As the United States commemorates the 20th anniversary of the September 11, 2001 attacks, families of the victims and others demand to know the truth about the deadliest strike on American soil and who was responsible for it.
Faced with mounting pressure from 9/11 victims and their families, U.S. President Joe Biden on September 3 directed the Justice Department and other federal agencies to declassify documents from the FBI's investigation into the attacks on the Twin Towers of the World Trade Center in New York. which killed about 3,000 Americans.
It remains unclear how much pivotal new information will be released under Biden's order, since U.S. intelligence officials can still withhold key details based on privacy laws or so-called national security concerns.
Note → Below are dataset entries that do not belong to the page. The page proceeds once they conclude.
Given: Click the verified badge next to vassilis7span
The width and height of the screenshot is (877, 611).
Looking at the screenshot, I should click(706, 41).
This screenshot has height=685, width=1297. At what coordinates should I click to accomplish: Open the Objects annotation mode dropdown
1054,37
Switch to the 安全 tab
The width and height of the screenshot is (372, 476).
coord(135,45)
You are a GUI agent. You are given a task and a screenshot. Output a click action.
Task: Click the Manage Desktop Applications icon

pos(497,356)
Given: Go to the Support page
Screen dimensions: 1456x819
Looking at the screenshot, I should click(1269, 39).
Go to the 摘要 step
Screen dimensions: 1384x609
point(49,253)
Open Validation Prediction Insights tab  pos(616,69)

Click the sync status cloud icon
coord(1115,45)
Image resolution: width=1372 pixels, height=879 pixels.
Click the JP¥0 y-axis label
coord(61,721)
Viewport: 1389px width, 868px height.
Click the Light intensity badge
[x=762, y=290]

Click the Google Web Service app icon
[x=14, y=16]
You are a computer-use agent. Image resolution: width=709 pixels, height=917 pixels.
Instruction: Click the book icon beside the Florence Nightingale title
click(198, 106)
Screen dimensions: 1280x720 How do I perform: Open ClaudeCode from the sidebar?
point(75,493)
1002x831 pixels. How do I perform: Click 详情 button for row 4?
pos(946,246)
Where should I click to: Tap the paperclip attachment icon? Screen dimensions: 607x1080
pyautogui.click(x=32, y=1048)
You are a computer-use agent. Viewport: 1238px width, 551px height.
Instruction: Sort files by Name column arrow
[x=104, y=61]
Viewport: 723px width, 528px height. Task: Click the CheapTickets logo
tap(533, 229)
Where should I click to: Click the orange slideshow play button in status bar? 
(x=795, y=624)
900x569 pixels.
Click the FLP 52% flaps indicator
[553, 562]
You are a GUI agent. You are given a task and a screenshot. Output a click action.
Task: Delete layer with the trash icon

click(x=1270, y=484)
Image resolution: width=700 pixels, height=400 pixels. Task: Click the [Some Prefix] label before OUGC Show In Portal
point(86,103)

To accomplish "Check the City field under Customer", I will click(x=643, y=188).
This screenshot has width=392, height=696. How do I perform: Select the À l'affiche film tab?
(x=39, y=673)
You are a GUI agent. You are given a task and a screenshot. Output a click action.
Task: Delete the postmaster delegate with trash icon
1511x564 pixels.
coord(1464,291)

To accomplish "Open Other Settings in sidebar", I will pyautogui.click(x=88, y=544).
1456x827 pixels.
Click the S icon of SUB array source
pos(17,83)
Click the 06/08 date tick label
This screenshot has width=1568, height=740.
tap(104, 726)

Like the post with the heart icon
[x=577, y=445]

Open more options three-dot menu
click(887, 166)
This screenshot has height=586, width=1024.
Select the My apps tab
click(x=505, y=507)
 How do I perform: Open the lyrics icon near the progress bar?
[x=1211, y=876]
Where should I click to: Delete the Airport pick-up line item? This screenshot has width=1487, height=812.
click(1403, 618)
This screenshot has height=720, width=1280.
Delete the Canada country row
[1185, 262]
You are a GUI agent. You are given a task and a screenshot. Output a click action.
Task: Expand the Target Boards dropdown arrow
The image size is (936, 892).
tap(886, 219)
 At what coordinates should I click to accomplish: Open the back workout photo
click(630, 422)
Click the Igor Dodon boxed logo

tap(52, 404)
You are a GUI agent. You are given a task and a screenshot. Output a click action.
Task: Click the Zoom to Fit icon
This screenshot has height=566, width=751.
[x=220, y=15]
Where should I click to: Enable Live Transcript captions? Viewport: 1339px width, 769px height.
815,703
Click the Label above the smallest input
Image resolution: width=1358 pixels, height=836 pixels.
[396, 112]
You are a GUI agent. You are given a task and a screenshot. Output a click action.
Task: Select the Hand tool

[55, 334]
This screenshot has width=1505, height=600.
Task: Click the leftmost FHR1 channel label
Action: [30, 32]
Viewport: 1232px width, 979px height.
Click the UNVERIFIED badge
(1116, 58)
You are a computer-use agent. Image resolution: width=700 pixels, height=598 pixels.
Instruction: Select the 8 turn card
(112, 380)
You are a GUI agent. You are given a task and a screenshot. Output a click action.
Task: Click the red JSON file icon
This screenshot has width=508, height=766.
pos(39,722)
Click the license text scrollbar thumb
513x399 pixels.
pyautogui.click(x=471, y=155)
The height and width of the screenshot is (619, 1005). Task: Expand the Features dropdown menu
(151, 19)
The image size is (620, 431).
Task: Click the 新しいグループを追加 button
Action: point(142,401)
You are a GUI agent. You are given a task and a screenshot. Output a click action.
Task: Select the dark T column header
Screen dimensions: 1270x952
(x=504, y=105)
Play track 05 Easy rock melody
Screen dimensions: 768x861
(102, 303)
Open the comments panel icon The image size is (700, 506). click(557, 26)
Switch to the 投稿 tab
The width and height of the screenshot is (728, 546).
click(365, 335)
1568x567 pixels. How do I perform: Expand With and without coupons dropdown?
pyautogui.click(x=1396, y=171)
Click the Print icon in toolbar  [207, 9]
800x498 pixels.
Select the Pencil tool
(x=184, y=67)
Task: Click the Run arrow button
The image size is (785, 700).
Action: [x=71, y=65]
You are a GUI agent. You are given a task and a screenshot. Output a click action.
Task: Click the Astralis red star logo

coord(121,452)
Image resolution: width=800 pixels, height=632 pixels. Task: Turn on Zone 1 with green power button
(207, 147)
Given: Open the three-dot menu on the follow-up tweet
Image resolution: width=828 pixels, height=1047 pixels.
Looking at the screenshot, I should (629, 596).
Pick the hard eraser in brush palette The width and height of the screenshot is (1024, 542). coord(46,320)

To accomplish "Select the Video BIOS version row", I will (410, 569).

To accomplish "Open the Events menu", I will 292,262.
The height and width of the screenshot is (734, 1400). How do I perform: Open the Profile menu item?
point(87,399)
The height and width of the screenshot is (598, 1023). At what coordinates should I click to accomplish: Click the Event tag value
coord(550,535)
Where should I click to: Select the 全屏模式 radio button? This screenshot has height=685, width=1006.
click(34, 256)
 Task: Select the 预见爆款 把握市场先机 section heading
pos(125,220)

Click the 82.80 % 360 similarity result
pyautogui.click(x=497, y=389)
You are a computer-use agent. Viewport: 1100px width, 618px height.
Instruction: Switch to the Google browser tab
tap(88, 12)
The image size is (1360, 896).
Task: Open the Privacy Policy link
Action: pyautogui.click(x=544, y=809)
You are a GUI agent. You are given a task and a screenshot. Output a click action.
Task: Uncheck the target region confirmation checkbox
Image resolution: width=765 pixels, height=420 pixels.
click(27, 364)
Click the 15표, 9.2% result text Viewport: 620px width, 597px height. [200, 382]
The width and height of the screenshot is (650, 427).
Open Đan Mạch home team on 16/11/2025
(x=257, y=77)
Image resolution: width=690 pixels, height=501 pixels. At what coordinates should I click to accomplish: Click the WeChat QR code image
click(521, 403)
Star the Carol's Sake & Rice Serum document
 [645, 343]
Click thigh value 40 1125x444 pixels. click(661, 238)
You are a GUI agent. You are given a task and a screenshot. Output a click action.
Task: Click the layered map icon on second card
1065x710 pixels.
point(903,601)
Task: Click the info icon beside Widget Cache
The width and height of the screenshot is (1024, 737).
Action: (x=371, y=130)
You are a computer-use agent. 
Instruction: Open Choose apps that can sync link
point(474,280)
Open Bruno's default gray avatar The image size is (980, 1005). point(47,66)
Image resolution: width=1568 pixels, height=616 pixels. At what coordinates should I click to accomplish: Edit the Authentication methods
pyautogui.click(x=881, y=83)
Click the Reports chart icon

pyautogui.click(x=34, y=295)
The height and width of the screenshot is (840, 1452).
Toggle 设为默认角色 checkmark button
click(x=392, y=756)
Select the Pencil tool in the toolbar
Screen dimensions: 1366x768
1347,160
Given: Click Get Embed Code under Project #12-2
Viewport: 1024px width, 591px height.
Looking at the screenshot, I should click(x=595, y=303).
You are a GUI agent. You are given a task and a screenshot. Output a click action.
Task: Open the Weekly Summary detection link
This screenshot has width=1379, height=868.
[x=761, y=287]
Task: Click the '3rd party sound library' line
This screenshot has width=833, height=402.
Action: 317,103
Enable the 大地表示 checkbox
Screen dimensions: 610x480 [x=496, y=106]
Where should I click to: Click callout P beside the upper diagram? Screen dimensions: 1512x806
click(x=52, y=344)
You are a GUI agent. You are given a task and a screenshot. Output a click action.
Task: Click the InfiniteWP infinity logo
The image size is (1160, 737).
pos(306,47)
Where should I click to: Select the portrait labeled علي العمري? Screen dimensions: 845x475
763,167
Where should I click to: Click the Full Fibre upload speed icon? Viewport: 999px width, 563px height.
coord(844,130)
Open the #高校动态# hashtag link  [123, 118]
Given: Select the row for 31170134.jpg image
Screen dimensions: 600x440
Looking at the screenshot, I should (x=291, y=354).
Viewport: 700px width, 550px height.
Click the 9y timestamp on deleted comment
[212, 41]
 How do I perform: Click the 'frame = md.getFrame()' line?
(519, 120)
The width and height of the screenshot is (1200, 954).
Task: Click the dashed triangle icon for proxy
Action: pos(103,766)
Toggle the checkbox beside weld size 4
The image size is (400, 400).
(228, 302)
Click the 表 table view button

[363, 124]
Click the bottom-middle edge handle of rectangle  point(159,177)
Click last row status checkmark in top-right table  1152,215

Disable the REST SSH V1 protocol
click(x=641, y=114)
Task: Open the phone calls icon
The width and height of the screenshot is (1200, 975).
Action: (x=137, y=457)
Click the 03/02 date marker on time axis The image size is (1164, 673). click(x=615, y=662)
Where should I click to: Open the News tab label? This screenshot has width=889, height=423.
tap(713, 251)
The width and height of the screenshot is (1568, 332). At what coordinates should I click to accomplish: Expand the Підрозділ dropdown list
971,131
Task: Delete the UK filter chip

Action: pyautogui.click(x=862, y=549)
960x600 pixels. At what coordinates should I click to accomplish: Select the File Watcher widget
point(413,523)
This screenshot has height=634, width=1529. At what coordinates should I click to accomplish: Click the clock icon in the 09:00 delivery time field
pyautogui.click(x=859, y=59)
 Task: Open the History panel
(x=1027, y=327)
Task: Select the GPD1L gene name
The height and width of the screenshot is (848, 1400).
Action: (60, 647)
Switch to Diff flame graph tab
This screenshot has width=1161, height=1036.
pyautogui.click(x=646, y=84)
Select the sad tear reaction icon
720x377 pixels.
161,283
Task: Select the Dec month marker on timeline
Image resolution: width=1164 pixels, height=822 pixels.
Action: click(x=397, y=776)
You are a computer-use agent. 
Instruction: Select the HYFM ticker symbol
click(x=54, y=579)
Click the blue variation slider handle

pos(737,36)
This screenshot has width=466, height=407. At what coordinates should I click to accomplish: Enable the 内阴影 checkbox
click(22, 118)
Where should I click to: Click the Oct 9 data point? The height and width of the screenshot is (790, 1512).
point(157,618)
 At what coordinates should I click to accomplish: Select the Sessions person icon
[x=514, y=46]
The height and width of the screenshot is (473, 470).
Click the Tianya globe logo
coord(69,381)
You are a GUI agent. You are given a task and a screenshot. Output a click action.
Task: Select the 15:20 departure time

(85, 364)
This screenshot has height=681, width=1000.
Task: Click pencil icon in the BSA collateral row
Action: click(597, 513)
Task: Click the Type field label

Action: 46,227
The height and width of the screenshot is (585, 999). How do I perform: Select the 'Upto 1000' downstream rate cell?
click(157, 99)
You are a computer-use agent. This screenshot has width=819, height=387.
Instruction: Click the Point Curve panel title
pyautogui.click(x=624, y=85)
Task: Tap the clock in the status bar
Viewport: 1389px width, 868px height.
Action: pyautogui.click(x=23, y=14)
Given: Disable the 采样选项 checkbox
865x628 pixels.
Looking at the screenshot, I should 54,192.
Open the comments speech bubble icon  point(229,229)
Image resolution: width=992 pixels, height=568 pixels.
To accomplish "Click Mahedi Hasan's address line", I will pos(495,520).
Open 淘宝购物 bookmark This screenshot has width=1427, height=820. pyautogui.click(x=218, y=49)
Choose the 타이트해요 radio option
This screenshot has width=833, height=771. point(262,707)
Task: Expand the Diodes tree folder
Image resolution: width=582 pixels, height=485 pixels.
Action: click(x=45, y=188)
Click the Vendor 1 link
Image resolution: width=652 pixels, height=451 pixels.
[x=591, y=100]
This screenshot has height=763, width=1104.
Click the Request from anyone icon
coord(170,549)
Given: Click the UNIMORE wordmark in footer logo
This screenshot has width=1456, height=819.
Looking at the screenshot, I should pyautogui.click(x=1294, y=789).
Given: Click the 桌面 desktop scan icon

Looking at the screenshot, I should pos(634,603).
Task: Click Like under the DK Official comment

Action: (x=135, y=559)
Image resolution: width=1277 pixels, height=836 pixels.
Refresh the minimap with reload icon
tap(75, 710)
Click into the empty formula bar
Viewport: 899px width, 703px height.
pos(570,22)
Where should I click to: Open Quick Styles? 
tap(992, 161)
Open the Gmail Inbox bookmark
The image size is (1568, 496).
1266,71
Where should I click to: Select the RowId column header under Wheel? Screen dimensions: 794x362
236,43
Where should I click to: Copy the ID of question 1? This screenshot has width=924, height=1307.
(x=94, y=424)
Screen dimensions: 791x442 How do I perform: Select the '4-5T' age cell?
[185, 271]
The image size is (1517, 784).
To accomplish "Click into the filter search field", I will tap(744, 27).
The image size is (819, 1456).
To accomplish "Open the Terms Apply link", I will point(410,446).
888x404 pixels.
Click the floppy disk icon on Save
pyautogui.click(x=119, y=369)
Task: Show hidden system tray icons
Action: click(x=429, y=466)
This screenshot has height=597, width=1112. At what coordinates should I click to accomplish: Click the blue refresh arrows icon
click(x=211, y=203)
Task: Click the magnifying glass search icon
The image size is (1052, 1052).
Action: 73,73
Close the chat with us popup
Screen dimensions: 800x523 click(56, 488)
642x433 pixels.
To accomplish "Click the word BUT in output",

The FBI has already said that it cannot account for key evidence in its long-running investigation into the hijackers and their associates. Relatives of the victims have called on the Justice Department's inspector general to investigate the FBI's handling of the evidence.
"The 9/11 families certainly should know the truth about who is responsible for the murder of our loved ones, but the American people deserve to know ... just as much as we do," said Terry Strada, whose husband was killed in the North Tower, as quoted by USA Today.
Strada is among hundreds of relatives of the 9/11 victims, first responders and survivors who are suing the Saudi government in a U.S. federal court in New York over the kingdom’s alleged role in the attacks.
U.S .officials assert that the attacks were carried out by 19 al-Qaeda terrorists but many experts and independent researchers have raised questions about the official account. Fifteen of the 19 hijackers were Saudi nationals.
For 20 years, both Republican and Democratic administrations have kept key documents and vital information from the public eye, in what critics have termed as a cover-up to shield the Saudi kingdom.
"We've had roadblocks for the last 20 years whenever the kingdom was involved. It’s time we expose the truth," Strada said.
U.S. anti-war groups CodePink and Massachusetts Peace Action will host the webinar dubbed "Never Forget: 9/11 and the 20-Year War on Terror" to examine how "9/11 fundamentally altered the culture of the United States and its relationship with the rest of the world."
A day after the webinar, CodePink and other peace activist groups will hold a rally outside the White House to launch a new 100-day national campaign, calling for efforts to “cut the Pentagon for the people, planet, peace, and a future.”
"Just like CodePink's first vigil in front of the White House in 2002, we'll use this event to begin to organize the movement we need to take on the war profiteers who oppose us at every turn," Jodie Evans, the group’s co-founder, said in a statement.